- THE PROBLEM: Rewrite the lines from the line with "The image size is (720, 540)." to the line with "pyautogui.click(x=26, y=45)", replacing "Eyedropper" with "Color Picker" and leaving everything else unchanged.

(Element and text location data)
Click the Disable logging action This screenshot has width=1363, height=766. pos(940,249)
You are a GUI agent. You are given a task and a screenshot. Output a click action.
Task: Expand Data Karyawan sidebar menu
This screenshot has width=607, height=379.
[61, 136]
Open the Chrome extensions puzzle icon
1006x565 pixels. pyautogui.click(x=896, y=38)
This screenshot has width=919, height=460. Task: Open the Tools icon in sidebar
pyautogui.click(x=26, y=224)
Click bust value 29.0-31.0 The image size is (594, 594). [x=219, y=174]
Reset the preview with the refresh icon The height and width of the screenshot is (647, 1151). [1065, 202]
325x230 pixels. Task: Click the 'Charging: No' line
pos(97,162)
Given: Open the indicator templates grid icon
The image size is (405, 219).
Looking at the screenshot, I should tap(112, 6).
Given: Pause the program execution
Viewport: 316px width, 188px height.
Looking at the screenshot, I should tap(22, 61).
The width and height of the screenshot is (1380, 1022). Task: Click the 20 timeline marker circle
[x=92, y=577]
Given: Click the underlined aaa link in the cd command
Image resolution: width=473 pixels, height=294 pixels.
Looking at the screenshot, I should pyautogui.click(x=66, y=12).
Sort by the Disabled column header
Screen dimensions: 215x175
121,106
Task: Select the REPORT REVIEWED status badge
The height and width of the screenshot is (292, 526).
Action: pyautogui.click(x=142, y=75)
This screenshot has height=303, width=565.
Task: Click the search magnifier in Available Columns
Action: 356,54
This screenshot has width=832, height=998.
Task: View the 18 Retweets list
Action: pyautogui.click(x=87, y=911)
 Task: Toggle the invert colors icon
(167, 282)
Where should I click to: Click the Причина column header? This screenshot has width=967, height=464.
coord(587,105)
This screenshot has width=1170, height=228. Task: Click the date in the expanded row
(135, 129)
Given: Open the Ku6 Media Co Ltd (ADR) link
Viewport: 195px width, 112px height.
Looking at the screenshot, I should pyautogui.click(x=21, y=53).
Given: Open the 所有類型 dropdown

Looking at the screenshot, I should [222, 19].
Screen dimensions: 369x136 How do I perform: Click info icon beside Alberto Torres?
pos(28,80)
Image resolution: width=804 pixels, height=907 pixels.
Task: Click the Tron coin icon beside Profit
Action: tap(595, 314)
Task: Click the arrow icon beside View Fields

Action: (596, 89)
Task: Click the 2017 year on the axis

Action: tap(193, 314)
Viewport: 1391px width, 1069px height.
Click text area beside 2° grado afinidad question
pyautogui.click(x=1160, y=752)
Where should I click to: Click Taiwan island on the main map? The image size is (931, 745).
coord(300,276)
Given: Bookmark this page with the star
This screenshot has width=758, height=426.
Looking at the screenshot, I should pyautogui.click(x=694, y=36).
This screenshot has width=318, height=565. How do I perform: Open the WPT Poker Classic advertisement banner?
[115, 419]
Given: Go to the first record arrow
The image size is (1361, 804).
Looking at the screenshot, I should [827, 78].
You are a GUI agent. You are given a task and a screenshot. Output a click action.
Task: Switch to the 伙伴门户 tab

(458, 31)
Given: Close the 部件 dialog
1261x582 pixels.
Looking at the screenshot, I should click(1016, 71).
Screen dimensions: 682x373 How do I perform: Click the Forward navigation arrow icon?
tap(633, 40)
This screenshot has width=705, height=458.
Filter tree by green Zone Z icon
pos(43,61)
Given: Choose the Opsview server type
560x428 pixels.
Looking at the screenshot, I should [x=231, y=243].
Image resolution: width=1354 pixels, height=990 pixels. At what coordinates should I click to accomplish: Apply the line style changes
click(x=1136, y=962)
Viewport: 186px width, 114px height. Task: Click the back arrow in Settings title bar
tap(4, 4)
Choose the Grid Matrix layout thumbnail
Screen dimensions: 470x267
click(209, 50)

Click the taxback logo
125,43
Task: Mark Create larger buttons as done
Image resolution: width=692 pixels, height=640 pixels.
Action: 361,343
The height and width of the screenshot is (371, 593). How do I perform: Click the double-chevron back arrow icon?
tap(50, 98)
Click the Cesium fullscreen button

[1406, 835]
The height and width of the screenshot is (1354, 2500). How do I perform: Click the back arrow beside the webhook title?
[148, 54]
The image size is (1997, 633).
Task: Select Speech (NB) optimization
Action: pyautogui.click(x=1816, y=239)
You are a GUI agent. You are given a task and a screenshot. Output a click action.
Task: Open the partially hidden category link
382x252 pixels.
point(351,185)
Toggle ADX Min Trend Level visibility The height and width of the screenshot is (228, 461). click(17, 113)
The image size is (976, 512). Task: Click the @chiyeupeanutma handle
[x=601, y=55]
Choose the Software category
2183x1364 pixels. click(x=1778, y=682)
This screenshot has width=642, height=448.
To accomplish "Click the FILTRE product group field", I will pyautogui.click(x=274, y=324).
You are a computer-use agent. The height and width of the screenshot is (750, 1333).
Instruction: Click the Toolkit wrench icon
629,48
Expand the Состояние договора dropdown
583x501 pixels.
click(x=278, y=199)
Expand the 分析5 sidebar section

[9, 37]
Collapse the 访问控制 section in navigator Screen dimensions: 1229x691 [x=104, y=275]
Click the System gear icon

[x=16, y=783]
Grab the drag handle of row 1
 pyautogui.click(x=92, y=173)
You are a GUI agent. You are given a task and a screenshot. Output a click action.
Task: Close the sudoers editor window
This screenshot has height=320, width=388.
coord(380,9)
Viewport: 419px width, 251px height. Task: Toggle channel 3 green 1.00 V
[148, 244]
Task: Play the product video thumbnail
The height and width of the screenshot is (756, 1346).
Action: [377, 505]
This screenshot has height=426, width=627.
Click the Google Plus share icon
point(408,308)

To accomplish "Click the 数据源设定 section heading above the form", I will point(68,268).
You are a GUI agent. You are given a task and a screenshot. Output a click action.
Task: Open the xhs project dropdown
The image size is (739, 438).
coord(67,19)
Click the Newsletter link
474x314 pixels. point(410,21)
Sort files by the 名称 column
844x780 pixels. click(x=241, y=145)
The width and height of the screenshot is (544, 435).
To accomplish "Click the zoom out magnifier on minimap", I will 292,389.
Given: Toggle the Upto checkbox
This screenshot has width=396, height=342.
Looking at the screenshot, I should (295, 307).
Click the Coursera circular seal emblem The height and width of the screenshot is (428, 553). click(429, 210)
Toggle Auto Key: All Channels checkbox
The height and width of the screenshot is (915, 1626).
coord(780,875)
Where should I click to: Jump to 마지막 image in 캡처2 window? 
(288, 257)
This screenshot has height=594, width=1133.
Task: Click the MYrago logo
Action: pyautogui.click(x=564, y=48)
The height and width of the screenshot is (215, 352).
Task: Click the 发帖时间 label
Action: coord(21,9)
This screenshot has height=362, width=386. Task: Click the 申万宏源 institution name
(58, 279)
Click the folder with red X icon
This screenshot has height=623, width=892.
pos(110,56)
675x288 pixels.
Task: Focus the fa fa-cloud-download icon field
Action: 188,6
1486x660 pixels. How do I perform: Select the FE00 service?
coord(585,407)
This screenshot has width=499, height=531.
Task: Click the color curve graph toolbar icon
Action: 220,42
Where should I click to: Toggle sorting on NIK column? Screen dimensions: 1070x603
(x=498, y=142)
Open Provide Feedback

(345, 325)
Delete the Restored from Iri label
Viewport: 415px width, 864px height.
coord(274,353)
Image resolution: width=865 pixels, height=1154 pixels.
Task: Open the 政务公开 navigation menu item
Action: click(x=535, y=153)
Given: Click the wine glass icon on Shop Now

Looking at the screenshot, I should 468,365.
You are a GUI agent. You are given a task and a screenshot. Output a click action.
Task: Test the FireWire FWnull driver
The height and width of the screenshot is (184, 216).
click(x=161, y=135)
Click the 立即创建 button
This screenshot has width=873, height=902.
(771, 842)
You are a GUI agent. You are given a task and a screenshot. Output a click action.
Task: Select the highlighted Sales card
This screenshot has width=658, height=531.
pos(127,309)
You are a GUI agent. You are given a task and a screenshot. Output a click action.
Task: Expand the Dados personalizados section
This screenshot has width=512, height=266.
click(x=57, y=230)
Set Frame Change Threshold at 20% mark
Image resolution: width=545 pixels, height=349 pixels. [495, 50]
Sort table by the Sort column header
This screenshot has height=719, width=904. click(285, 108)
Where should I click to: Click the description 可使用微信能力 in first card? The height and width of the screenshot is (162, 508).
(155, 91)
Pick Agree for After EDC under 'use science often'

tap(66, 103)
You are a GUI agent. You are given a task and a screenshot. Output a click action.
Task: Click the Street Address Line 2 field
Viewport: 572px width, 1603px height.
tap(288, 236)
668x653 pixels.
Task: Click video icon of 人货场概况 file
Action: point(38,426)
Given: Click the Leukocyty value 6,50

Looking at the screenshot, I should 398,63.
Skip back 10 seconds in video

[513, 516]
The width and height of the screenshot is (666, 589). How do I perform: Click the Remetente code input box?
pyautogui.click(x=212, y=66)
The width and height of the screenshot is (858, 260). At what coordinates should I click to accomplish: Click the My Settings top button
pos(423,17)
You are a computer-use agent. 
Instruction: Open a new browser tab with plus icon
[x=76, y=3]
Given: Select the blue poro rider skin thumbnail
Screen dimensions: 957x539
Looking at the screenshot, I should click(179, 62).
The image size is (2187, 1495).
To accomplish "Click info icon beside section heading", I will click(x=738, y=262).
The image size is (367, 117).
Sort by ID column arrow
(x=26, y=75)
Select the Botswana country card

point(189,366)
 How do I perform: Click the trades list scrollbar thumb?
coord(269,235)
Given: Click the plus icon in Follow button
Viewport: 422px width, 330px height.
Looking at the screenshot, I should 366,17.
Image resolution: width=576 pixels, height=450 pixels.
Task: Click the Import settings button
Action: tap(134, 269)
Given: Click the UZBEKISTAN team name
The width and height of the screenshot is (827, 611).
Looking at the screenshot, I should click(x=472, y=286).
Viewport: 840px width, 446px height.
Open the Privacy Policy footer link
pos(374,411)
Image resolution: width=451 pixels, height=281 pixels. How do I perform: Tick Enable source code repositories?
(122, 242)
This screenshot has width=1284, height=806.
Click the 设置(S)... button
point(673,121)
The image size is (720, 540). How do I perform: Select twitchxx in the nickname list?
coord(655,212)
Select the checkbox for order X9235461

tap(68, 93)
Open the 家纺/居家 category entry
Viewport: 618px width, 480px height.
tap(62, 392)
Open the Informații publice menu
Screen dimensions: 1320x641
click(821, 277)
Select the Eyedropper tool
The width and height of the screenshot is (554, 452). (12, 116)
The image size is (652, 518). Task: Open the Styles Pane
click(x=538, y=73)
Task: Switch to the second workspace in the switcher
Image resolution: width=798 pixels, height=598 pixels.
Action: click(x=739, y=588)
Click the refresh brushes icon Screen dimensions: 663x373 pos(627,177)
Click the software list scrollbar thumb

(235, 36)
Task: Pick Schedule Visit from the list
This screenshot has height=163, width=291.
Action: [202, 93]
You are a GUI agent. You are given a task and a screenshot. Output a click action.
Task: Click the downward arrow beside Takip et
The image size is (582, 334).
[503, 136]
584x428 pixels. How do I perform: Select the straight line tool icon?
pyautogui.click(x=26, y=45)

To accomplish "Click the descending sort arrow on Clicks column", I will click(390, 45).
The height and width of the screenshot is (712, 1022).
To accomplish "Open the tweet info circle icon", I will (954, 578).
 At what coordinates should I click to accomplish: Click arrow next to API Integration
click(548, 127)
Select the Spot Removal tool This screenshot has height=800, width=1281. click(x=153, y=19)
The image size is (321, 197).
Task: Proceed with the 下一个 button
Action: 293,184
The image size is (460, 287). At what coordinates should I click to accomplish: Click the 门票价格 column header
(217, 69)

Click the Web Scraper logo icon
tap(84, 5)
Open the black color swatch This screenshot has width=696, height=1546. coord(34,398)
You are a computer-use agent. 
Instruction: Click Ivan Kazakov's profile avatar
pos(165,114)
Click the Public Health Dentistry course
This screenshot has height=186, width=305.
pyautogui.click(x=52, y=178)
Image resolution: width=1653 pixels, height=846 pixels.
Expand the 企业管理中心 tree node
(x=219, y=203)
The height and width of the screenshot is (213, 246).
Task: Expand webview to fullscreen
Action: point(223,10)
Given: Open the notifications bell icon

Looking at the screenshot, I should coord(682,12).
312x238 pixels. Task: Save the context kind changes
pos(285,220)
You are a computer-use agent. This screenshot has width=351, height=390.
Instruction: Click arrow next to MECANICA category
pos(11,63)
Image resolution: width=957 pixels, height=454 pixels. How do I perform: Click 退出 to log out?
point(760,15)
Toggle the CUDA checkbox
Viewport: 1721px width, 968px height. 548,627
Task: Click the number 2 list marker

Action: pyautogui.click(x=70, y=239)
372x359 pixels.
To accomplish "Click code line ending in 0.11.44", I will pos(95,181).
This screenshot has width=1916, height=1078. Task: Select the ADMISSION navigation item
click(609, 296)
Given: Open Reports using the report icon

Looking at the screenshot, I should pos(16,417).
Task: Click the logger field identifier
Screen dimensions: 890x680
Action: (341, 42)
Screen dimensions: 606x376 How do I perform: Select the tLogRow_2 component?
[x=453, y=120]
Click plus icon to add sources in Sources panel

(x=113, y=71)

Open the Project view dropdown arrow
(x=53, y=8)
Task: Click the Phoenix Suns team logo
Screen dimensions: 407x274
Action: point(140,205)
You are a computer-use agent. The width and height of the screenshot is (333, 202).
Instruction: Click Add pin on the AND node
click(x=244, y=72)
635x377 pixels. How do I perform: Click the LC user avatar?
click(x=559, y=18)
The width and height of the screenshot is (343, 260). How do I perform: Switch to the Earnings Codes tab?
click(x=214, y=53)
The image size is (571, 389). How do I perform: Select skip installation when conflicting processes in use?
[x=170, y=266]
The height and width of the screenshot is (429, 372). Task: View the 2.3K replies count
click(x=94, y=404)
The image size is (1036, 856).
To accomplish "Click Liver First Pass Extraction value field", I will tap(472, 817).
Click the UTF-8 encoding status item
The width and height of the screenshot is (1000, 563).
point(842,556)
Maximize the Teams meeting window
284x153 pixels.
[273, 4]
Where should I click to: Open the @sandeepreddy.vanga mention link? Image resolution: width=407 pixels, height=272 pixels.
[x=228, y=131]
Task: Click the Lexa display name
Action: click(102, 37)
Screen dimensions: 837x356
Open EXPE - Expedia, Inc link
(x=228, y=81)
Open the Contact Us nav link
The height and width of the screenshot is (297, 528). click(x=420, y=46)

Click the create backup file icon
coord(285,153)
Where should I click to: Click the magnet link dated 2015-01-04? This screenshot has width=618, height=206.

- RESPONSE FOR THIS EXERCISE:
The image size is (720, 540). How do I perform: Select twitchxx in the nickname list?
coord(655,212)
Select the checkbox for order X9235461

tap(68, 93)
Open the 家纺/居家 category entry
Viewport: 618px width, 480px height.
tap(62, 392)
Open the Informații publice menu
Screen dimensions: 1320x641
click(821, 277)
Select the Color Picker tool
The width and height of the screenshot is (554, 452). (12, 116)
The image size is (652, 518). Task: Open the Styles Pane
click(x=538, y=73)
Task: Switch to the second workspace in the switcher
Image resolution: width=798 pixels, height=598 pixels.
Action: click(x=739, y=588)
Click the refresh brushes icon Screen dimensions: 663x373 pos(627,177)
Click the software list scrollbar thumb

(235, 36)
Task: Pick Schedule Visit from the list
This screenshot has height=163, width=291.
Action: [202, 93]
You are a GUI agent. You are given a task and a screenshot. Output a click action.
Task: Click the downward arrow beside Takip et
The image size is (582, 334).
[503, 136]
584x428 pixels. How do I perform: Select the straight line tool icon?
pyautogui.click(x=26, y=45)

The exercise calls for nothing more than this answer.